Two years ago, I was driving my little brothers to music lessons. They kept chickens at the time and had to deliver one dozen eggs to some customers along the way. Then disaster struck. I saw the turn-off at the last minute and slammed on the brakes. My youngest brother had placed the egg carton precariously on the seat beside him and was not holding on to it, so it went flying off the seat and hit the floor. Most of the eggs smashed, exploding out of the carton and soaking into the floor. Instead of a dozen, their customer received three whole eggs and the rest got thrown in the ditch. When we got home several hours later, Jason helped my brother clean up the mess. They did a pretty good job, but then it was November and cold outside, so there weren’t many smells anyways.
A few weeks later, we went to Toronto for the weekend and checked into a swanky downtown hotel. The valet took our car away and parked it in the hotel’s heated underground parking garage. When it came time for us to leave, he delivered the car to the front door and hopped out of the driver’s seat with a forced smile on his face. We got in and promptly felt like gagging. The egg remnants had clearly come back to life with the help of some heat. It was freezing cold outside but we rolled down all the windows nonetheless and drove through the city with our heads hanging out. The stench was awful. Fortunately, Wayson took care of it and we’ve had no further incidents — until now.

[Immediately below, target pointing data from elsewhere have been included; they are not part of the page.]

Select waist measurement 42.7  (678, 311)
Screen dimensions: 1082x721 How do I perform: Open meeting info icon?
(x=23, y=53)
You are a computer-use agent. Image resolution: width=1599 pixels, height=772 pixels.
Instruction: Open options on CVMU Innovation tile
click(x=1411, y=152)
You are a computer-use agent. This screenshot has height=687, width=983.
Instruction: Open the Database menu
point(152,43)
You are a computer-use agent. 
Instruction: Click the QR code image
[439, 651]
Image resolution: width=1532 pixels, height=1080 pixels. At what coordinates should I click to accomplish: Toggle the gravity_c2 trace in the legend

What’s going on?! I’m usually so careful. I’ve had my fill of stinky cars after driving around in my mom’s van, which my irritated father nicknamed “the landfill site on wheels.” As a result, I vowed never to have a car that smells bad. Messy is tolerated, but odour is not. I’m mad about it, but there’s actually something concerning me much more: I really don’t want this to ruin my love of kimchi. Despite being a bit dry, I’ve already consumed a quarter of my giant container. And it’s awesome — almost worth the headache.